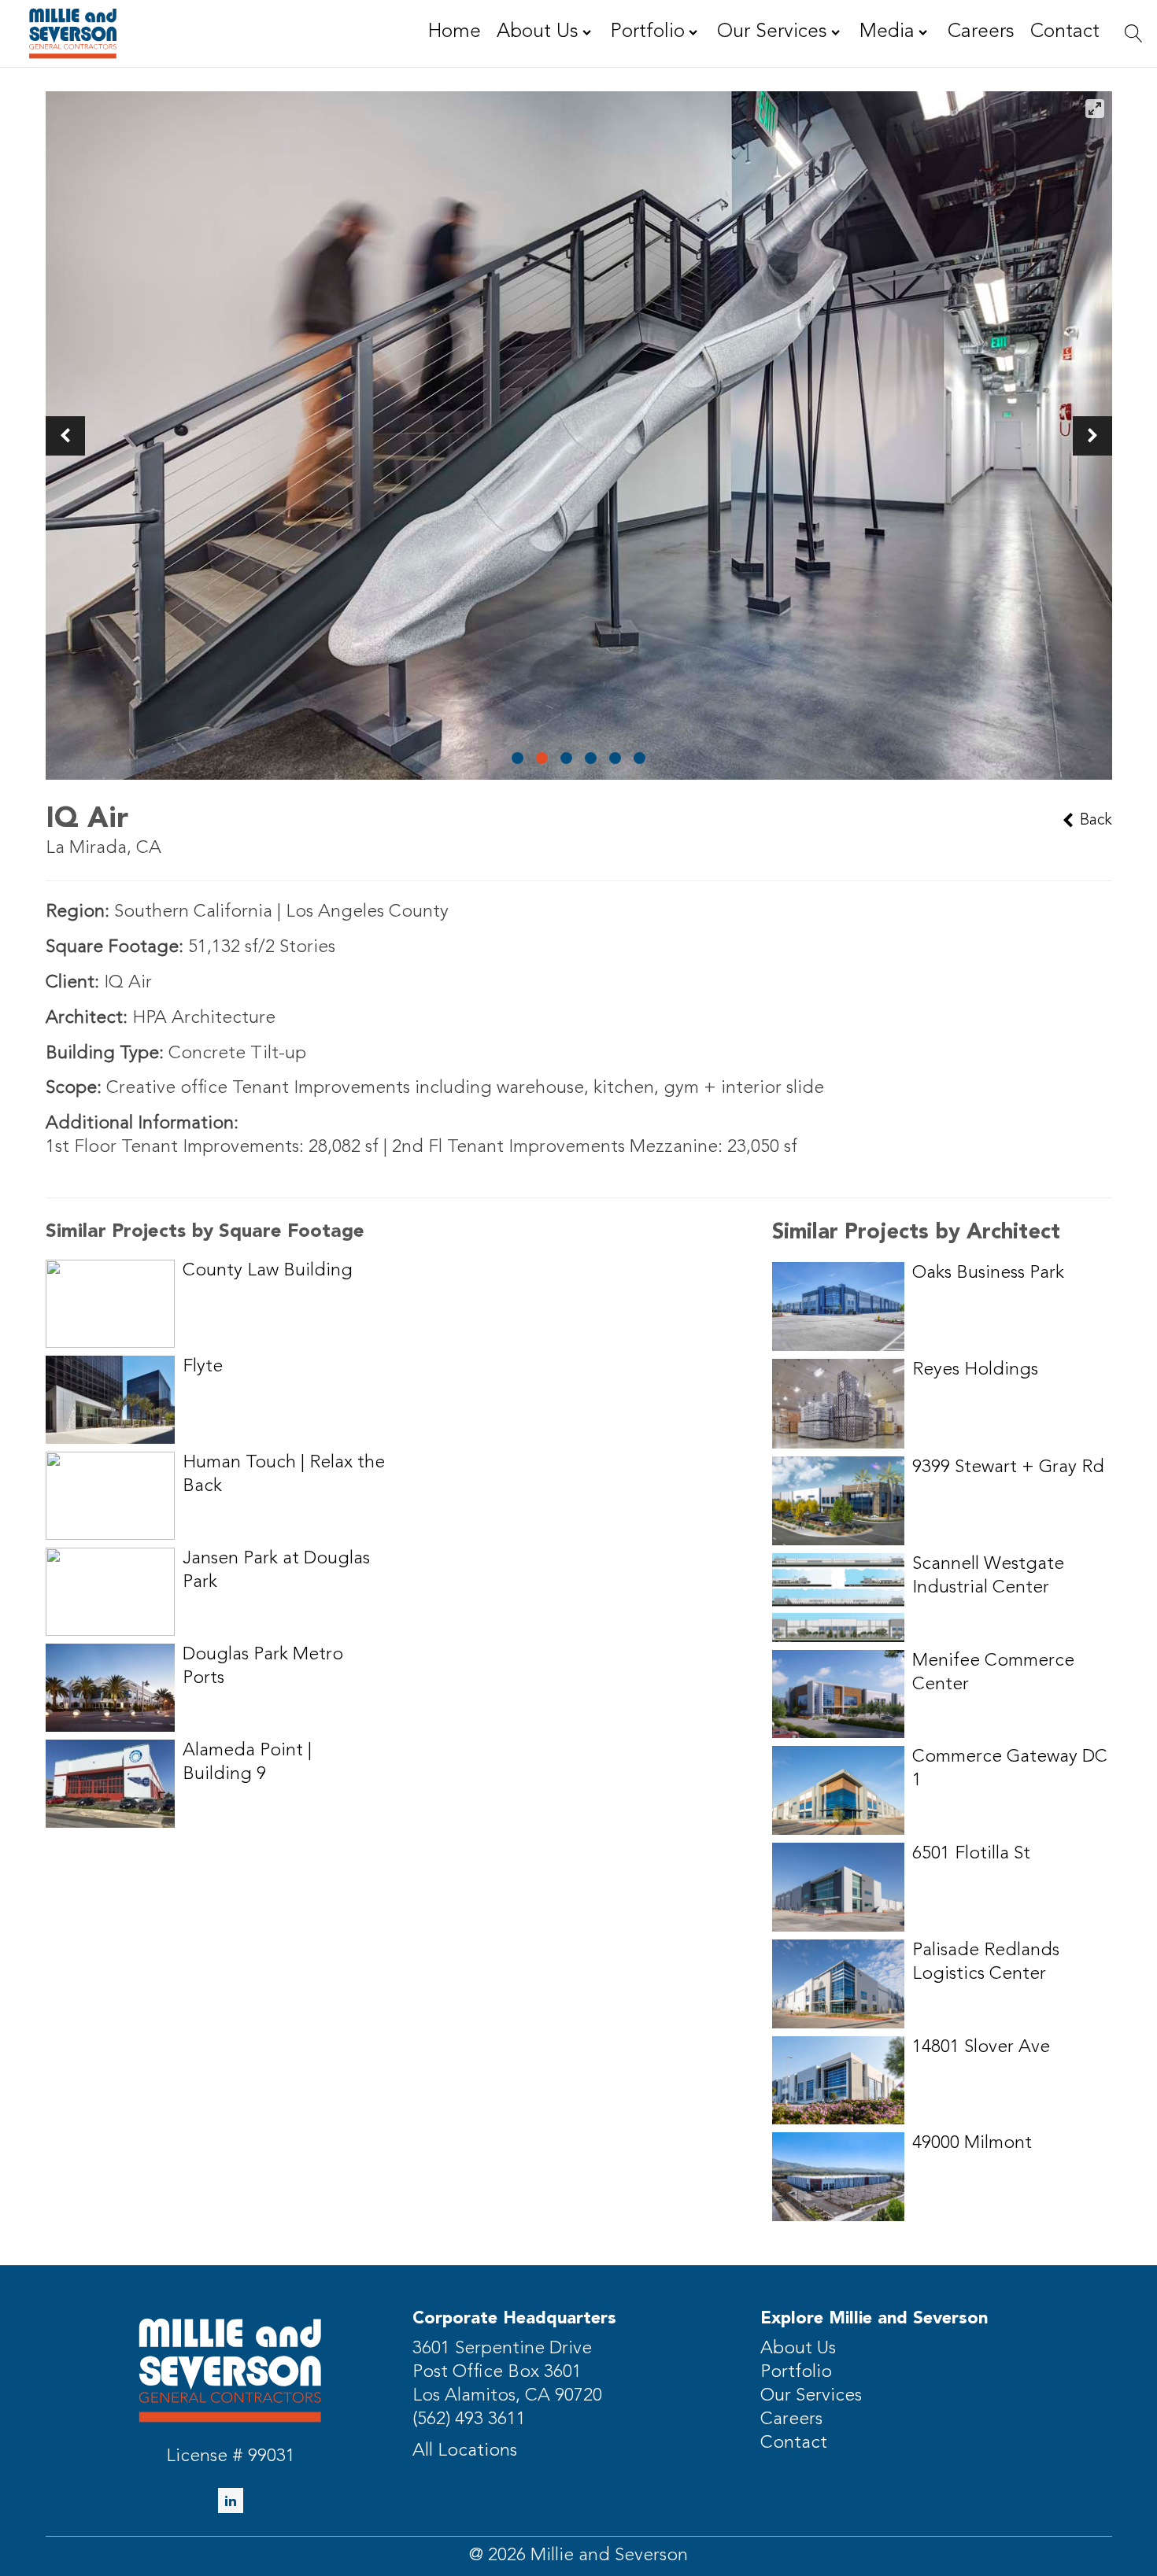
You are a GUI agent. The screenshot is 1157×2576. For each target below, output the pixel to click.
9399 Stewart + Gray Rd (1008, 1468)
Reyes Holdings (975, 1370)
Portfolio (796, 2373)
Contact (793, 2443)
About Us (798, 2349)
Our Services (811, 2396)
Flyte (203, 1367)
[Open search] (1134, 33)
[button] (65, 436)
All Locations (464, 2451)
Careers (791, 2420)
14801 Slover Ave (981, 2048)
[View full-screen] (1094, 108)
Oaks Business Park (988, 1273)
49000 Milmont (972, 2144)
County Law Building (268, 1271)
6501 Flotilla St (971, 1854)
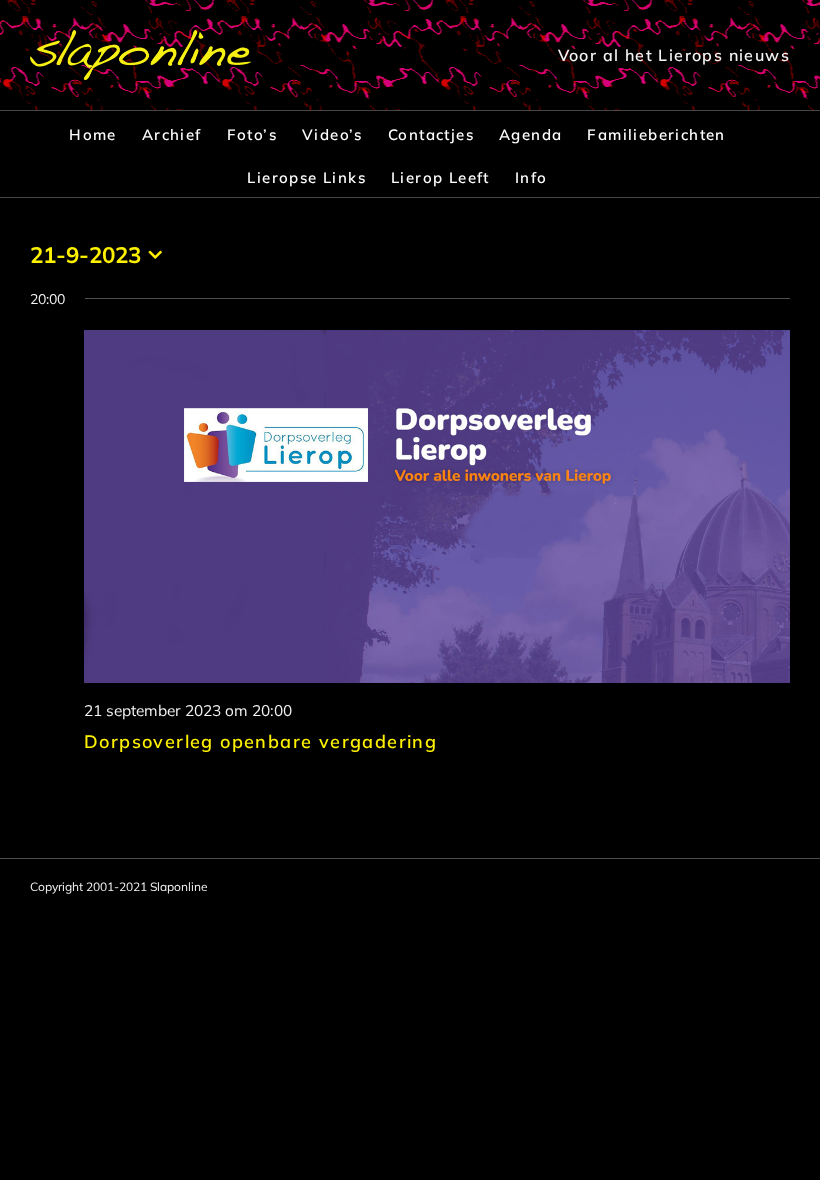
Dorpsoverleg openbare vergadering (260, 741)
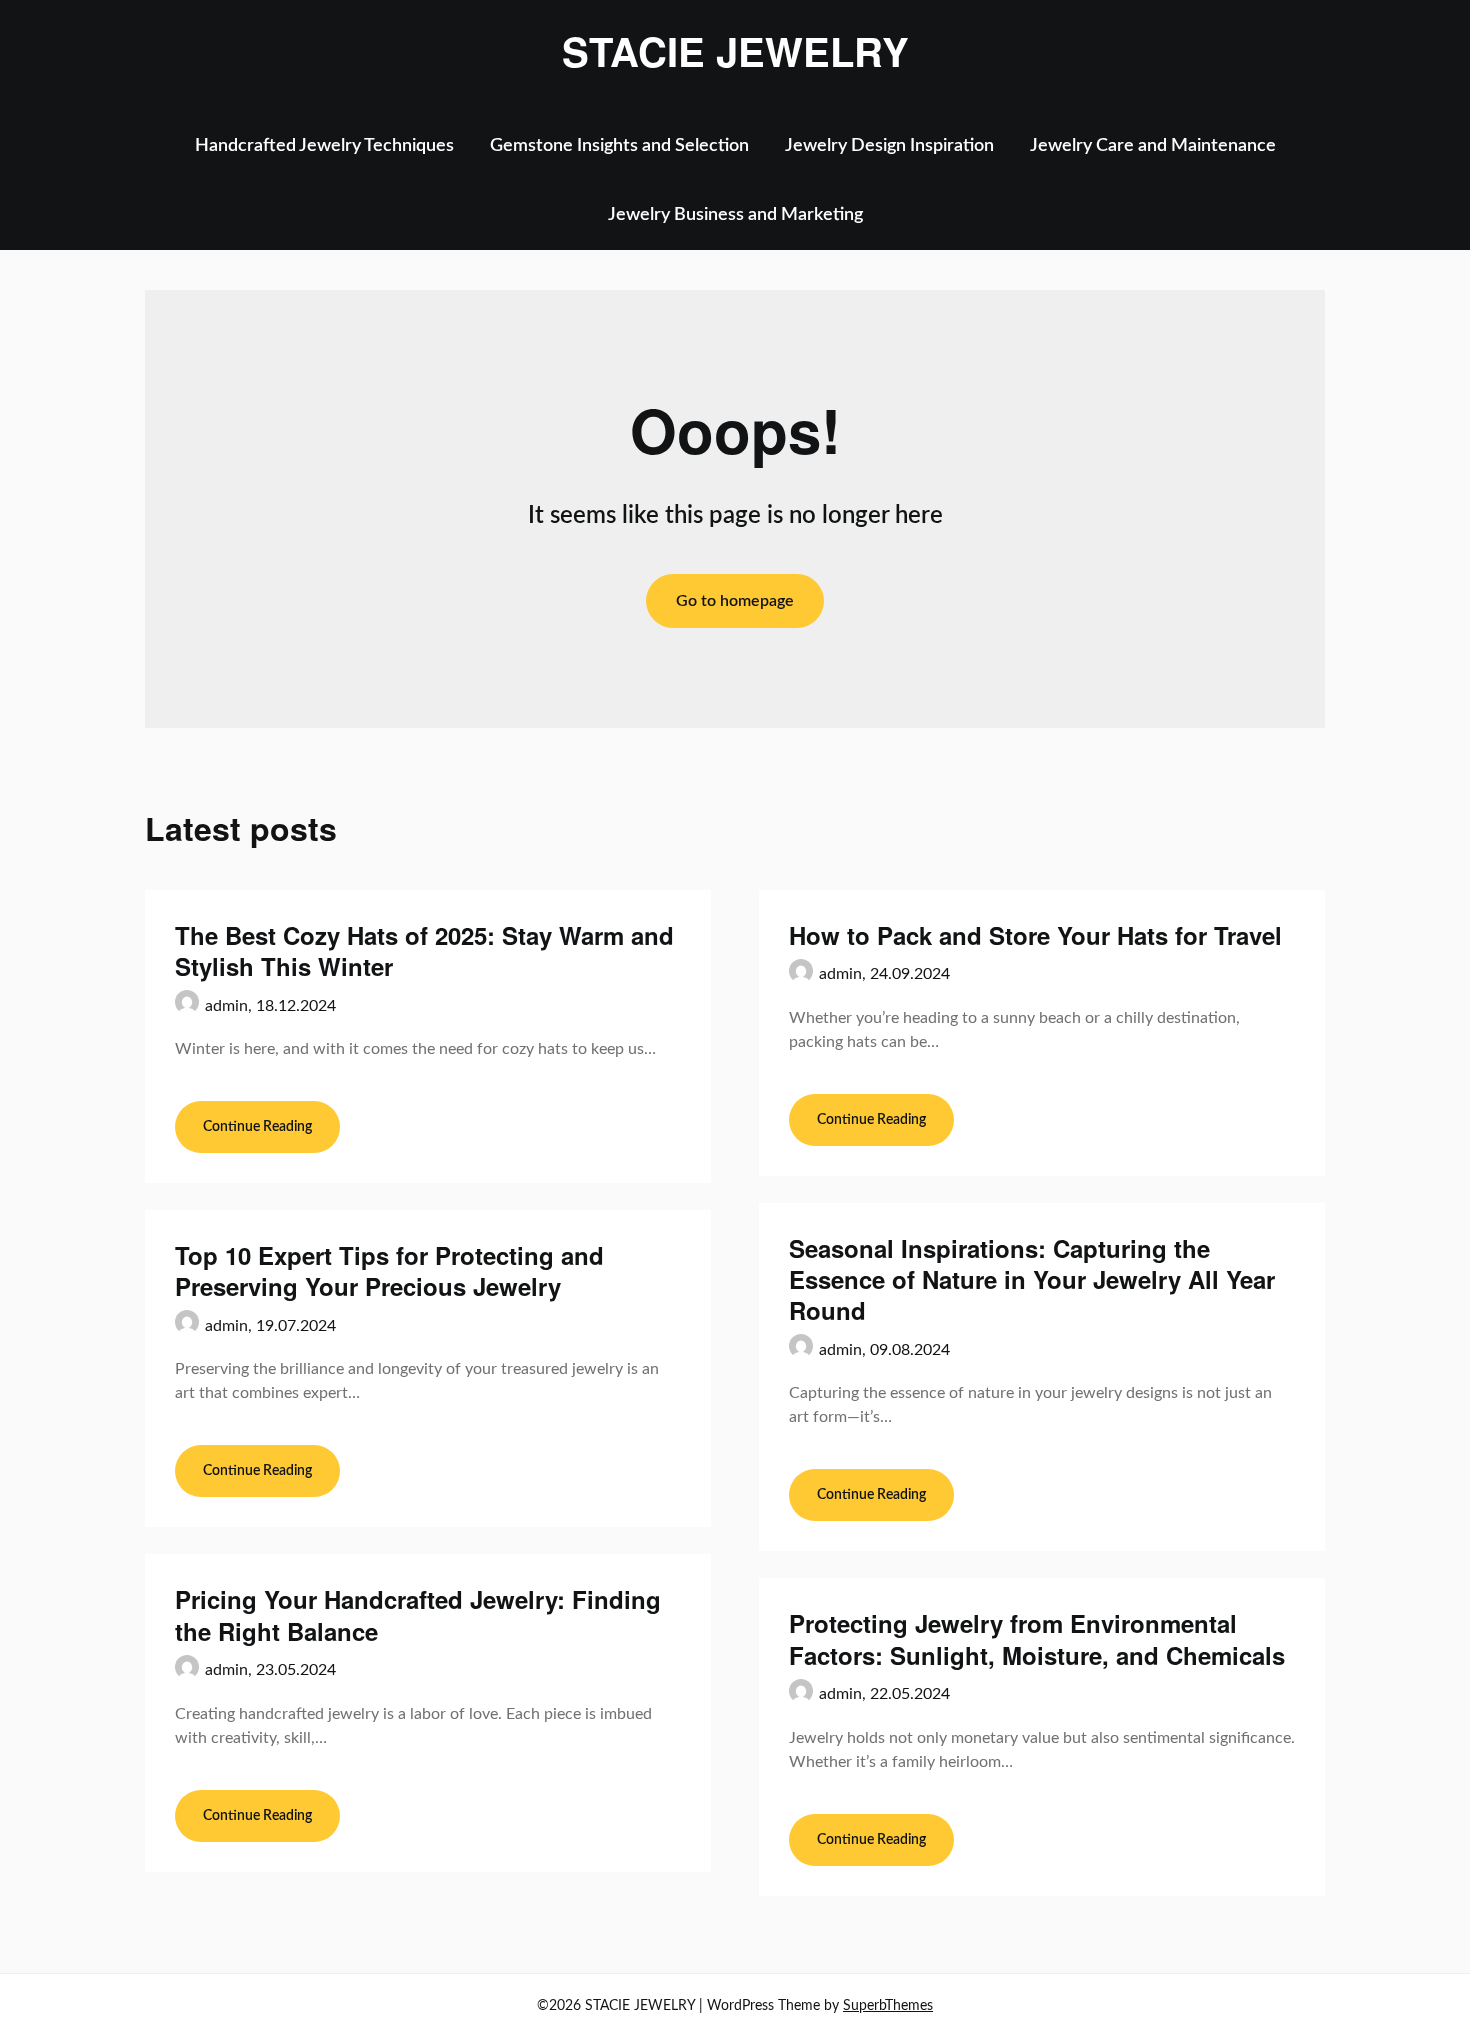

**Directions:** Return exactly the lines that begin with the one containing "[View full-screen] (1094, 108)" and end with the final line of the data above; include no pictures.

**Response below:**
[View full-screen] (1094, 108)
Oaks Business Park (988, 1273)
49000 Milmont (972, 2144)
County Law Building (268, 1271)
6501 Flotilla St (971, 1854)
Dorpsoverleg openbare vergadering (260, 741)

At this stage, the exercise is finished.